I must admit that I absolutely loved this book. It’s one of those books that grabs you from the first page and doesn’t let you go until you are done with the story. Needless to say that I spent a few sleepless nights finishing it up and was rather useless at work the next day because I just couldn’t put it down.
Humanity has spread through the cosmos and populated numerous worlds, all thanks to the Line technology – a technology humans had found on an alien spaceship and successfully replicated. The lines allow spaceships to travel through the void, making travel in space instantaneous. There are a total of 10 lines on a ship and each one is responsible for a different function, but the most important ones are line 9, which takes the ship in and out of the void, and line 10, which allows the ship to travel through the void to another destination.
However, nobody really understands how those lines work or why only certain people have the affinity to repair and maintain those lines. These people care called linesmen and they are ranked from rank 1 to 10, by the number of lines they can interact with. Level 10 linesmen are the rarest and the most important, thus the most sought after.

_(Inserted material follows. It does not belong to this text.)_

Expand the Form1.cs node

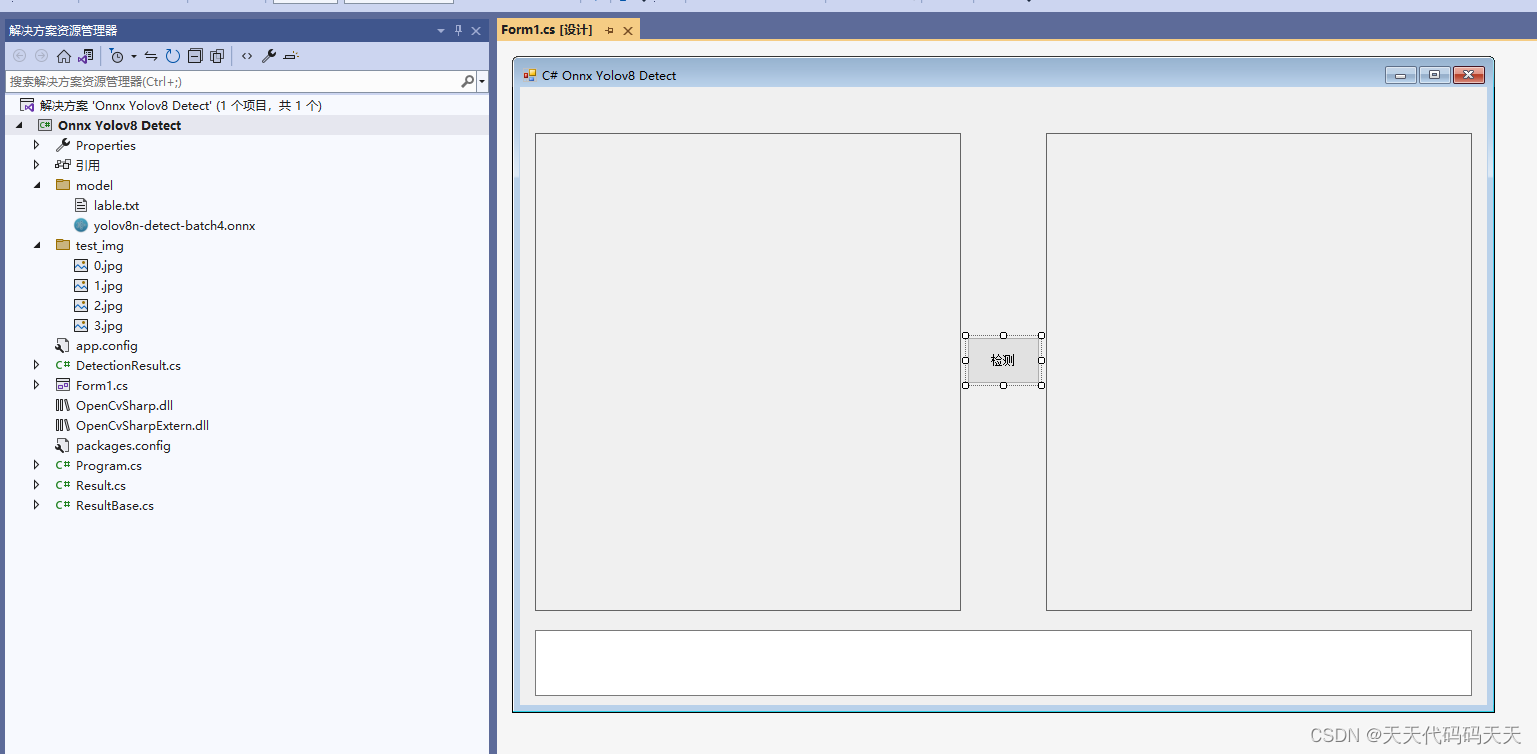(x=37, y=385)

Then there is Ean Lambert who, while a certified 10, is a joke even among his peers. He came to the cartels late in life and pretty much taught himself how to communicate with the lines. And his method is very unorthodox to say the least. He sings to the line, because he perceives them as music, not as energy like all other linesmen. And he is persuaded that the lines are sentient. No wonder everyone else thinks he’s crazy. Until an alien ship appears in human space and it has a line that only Ean Lambert can hear and interact with…

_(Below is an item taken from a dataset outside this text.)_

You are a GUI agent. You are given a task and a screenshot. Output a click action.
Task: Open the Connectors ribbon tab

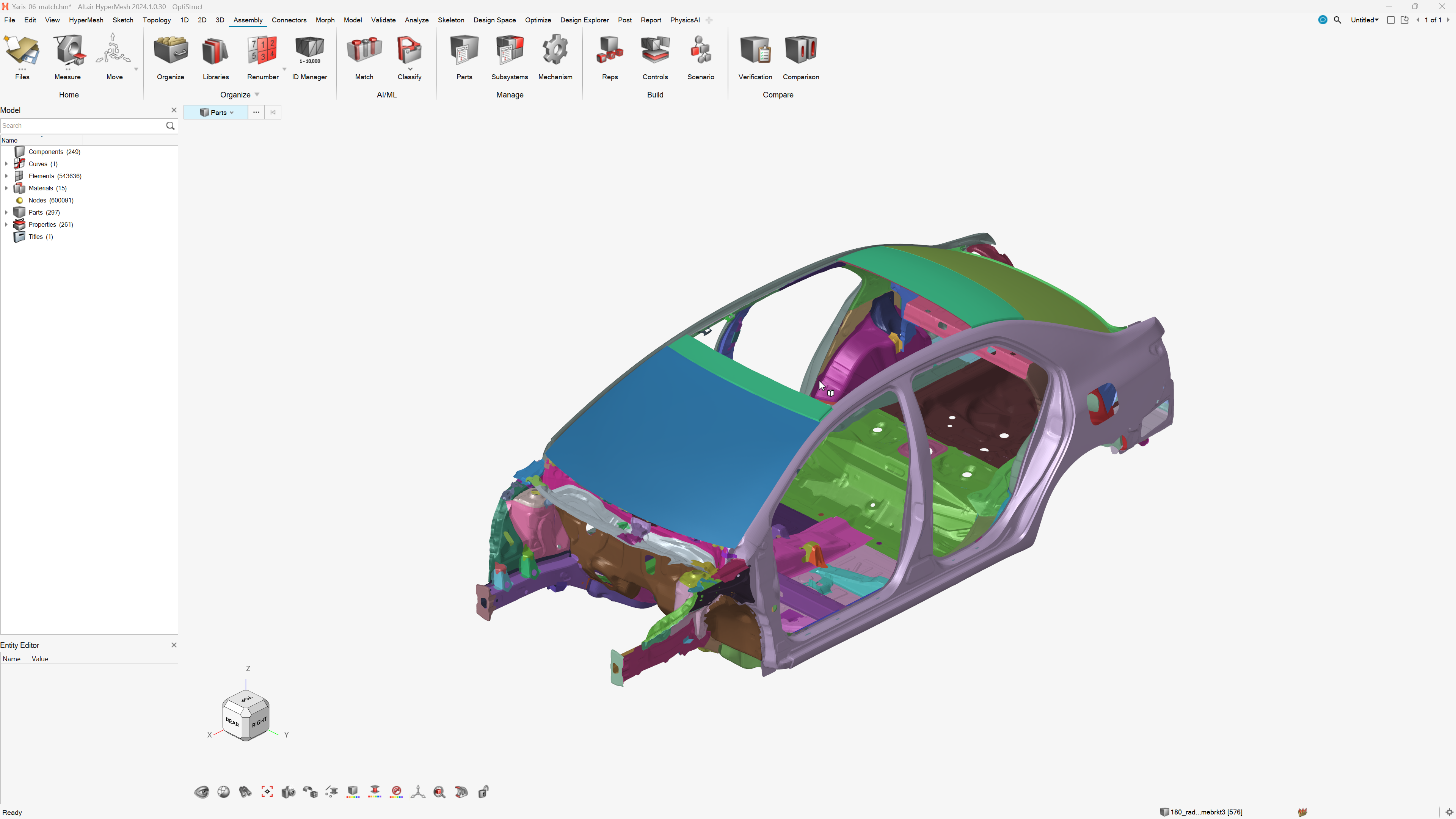[x=289, y=20]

I absolutely loved Ean. He has a huge chip on his shoulder because he has always been made to feel inadequate. Because of his origin as a kid from the slumps. Because he came to the cartel house as a teenager instead of a small child. Because his methods are unlike the standard methods thought by the cartels, thus are considered wrong. Because he’s always been the laughing stock of his peers.

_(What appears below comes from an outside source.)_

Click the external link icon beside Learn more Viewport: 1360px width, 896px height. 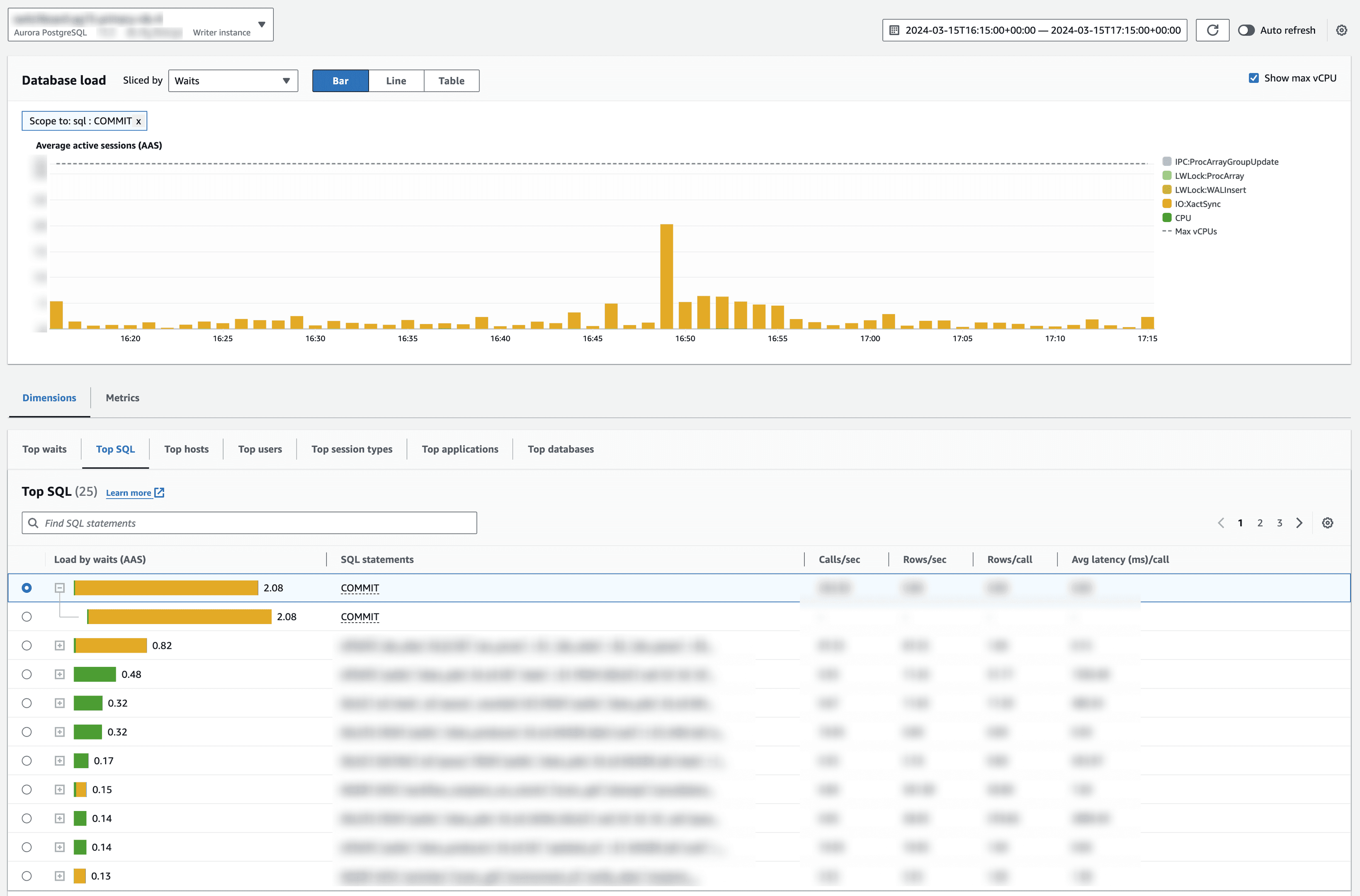[x=159, y=492]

What I love is that even though he doesn’t have much self-esteem at all, he still refuses to bend and conform to the “traditional” way of doing things. When it comes to the lines, he will always do what feels right, even if it means singing until his voice breaks and everybody looks at him like he has a few screws loose in his brain. He loves these lines, and amazingly enough, they return that feeling. I am happy with the personal growth Ean goes through in this book and that he finally finds a place where he belongs and where he is happy.
The world of Linesman is also really complex and interesting. There are several different factions and world alliances that are at the brink of war, and the appearance of a potential new weapon has all of the scrambling to get to it first. Political alliances are brokered and broken, tensions run high, and skirmishes threaten to degenerate into a full-blown armed conflict.
There is a sense of urgency throughout this book that keeps your turning the pages, because you want to know what happened to Ean and the crew of the Lancastrian Princess and make sure that they are all okay.
Anyway, I strongly recommend this book to all science fiction lovers and I’m looking forward to Book 2 that’s supposed to come out in February.